13. Hukuk Dairesi 2016/24610 E. , 2019/1843 K.
"İçtihat Metni"MAHKEMESİ :Tüketici Mahkemesi
Taraflar arasındaki alacak davasının yapılan yargılaması sonunda ilamda yazılı nedenlerden dolayı davanın reddine yönelik olarak verilen hükmün süresi içinde davacı avukatınca temyiz edilmesi üzerine dosya incelendi gereği konuşulup düşünüldü.
KARAR
Davacı, davalı banka ile arasında düzenlenen 01/05/2011 tarihli taşıt kredisi ve rehni sözleşmesini eşinin kefili sıfatı ile imzaladığını, ... plaka sayılı aracı üzerinde bankanın yararına rehin kurulduğunu, borç tutarının 30.000,00 TL olduğunu, borcun ödenmesine rağmen davalı banka tarafından araç üzerinde bulunan rehnin; kredi sözleşmesinin tarafı olan eşi..."in bankaya karşı doğmuş doğacak tüm borçlarının teminatını oluşturmak üzere kurulduğu ve bankaya olan borç ve risklerin sona ermediği gerekçesi ile kaldırılmadığını, davalı banka tarafından ... 7. İcra Dairesinin 2015/2816 esas sayılı dosyası ile ... plakalı araç üzerindeki davalı banka yararına tesis edilen rehnin kaldırılmasına karar verilmesini talep etmiştir.
Davalı, davanın reddini dilemiştir.
Mahkemece, davanın reddine karar verilmiş; hüküm, davacı tarafından temyiz edilmiştir.
Davacı, davalı bankadan eşinin kredi kullanarak araç satın aldığını ve kendisinin de kefili olduğunu, araç üzerinde rehin tesis edildiğini, borcunu ödediği halde araç üzerindeki rehnin kaldırılmadığını, gerekçe olarak da krediyi kullanan eşi ...’in başkaca borçlarının olduğunun gösterildiğini, oysa taşıt kredisi için kefil olduğunu ve üzerine kayıtlı araç üzerine rehin tesis edildiğini ve borcun da kapatıldığını bildirerek rehnin kaldırılmasına karar verilmesini talep etmiştir. Davalı banka, taraflar arasında düzenlenmiş rehin sözleşmesinin 19. maddesine göre; doğmuş doğacak borçlarının teminatını teşkil etmek üzere rehin tesis edildiğini,rehnin dava dışı...’in tüm borçlarının teminatı olarak verildiğini, davanın reddini savunmuştur. Mahkemece, taraflar arasında düzenlenen kredi sözleşmesi gereğince davanın reddine karar verilmiştir.
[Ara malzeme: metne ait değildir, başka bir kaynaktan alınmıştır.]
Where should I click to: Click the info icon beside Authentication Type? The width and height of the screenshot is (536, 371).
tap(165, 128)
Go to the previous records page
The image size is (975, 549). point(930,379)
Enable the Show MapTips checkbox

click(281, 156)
Taraflar arasındaki sözleşmenin 19. maddesinde ‘müşteri, özellikleri 21. maddede yazılı taşıt/taşıtlarını gerek iş bu taşıt kredisi sözleşmesinden gerekse bankayla imzalamış olduğu başka sözleşmelerden ve/veya herhangibir nedenden doğmuş doğacak borçlarının teminatını teşkil etmek üzere rehnettiğini kabul ve taahhüt eder.’ şeklinde düzenleme yapıldığı, davalı bankanın bu düzenlemeye dayanarak rehni kaldırmadığı anlaşılmaktadır. Dava konusu dayanak kredi sözleşmesinin taşıt kredisinden kaynaklandığı hususları taraflar arasında ihtilaflı değildir. Ayrıca taşıt kredisi borcunun da 04/02/2015 de kapatılmış olduğu dosya kapsamından anlaşılmaktadır.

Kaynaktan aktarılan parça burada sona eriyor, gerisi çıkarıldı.